Along about 1500, water started coming in through the door by which we had entered the plotting room. We knew the ship had sunk, and we knew we were under water pressure. The plates were starting to go above us, and water was beginning to drip from the overhead. In essence, we were in a big air bubble.
I called up the executive officer, told him that it was impossible for us to hold on more than a few seconds longer, and requested permission to secure. He told us to go ahead, so I passed the word. Everybody took off his phones, wrapped them up, and put them in place on the bulkhead just as he always had. By then, water was rushing past everyone’s feet, but the men were so trained that they did things exactly as they’d done them a hundred times before.
Then we opened the door to the adjacent central station, which was filled with smoke. We didn’t really know where we were going from there. Everybody filed in, and finally I closed the door behind us. Going up from the space was a communication tube that ran all the way up to the conning tower. It was just full of wires, and normally nobody ever climbed up inside, but all ten of us managed it that day.

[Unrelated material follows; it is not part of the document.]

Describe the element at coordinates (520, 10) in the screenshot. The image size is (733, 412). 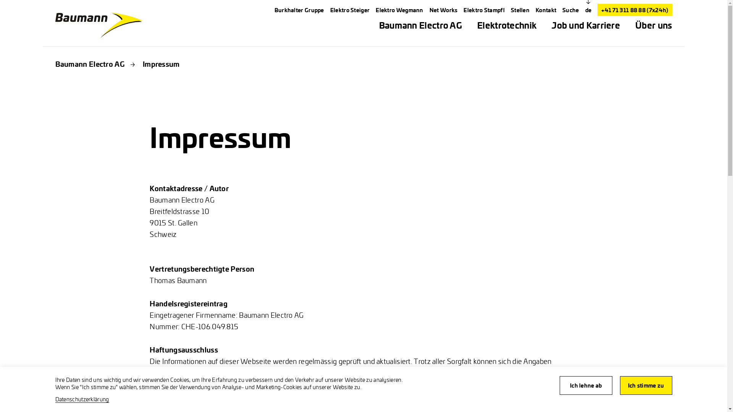
I see `'Stellen'` at that location.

As we got toward the top of the tube, I smelled fresh air for the first time in all those hours, and that was the greatest blessing. I just never felt anything so wonderful as that breath of fresh air.
The above account is based on recollections recorded by Captain Merdinger as part of the Naval Institute’s Oral History Program.
1. Captain Joseph K. Taussig, Jr., USN (Ret.), "I Remember Pearl Harbor," U.S. Naval Institute Proceedings, December 1972, pp. 18-24.